[Opening Material shown section]

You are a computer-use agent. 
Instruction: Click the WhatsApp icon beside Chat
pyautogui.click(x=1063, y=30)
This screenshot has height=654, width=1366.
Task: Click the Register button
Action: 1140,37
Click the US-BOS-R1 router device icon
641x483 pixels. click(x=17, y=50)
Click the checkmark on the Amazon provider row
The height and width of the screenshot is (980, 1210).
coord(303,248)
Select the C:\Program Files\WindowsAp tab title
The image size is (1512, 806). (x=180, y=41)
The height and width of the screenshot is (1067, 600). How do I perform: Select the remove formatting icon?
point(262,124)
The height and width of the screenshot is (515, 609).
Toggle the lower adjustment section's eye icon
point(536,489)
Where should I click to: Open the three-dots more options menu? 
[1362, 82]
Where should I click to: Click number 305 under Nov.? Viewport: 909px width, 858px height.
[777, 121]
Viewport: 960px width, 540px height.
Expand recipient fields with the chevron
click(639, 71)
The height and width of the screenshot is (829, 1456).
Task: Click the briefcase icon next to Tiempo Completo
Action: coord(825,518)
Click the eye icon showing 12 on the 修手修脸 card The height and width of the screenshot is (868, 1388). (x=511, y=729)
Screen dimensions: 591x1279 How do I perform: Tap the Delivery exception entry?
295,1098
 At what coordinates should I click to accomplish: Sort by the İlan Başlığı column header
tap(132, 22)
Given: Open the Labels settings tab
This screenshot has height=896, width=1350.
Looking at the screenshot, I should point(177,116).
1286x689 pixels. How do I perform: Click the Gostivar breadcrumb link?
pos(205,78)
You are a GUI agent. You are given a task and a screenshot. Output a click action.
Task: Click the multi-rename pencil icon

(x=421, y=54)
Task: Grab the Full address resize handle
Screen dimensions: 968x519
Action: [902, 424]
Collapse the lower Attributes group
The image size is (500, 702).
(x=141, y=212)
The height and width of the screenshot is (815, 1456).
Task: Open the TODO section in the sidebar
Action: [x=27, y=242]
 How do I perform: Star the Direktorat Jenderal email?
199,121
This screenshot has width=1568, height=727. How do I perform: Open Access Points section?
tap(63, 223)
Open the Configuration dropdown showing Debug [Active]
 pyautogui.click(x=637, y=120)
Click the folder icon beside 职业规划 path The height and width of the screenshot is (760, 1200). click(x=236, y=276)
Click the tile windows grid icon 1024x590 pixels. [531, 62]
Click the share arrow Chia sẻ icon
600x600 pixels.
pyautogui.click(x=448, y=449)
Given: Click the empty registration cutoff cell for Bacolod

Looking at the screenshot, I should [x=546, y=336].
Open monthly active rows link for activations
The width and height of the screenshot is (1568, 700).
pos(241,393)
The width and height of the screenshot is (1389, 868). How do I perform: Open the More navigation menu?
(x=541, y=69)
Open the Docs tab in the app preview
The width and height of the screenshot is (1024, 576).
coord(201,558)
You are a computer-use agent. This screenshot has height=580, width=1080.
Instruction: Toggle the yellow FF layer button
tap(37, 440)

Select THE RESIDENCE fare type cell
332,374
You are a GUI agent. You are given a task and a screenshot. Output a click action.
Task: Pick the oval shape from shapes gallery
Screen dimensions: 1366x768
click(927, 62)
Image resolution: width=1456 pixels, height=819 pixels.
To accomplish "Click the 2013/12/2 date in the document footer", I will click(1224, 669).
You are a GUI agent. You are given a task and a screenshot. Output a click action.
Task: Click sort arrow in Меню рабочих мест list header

[Closing Material shown section]

- Problem to work on -
Review the entries above and return every line where "computer" appears.

- Exercise result -
You are a computer-use agent. 
You are a computer-use agent. This screenshot has height=580, width=1080.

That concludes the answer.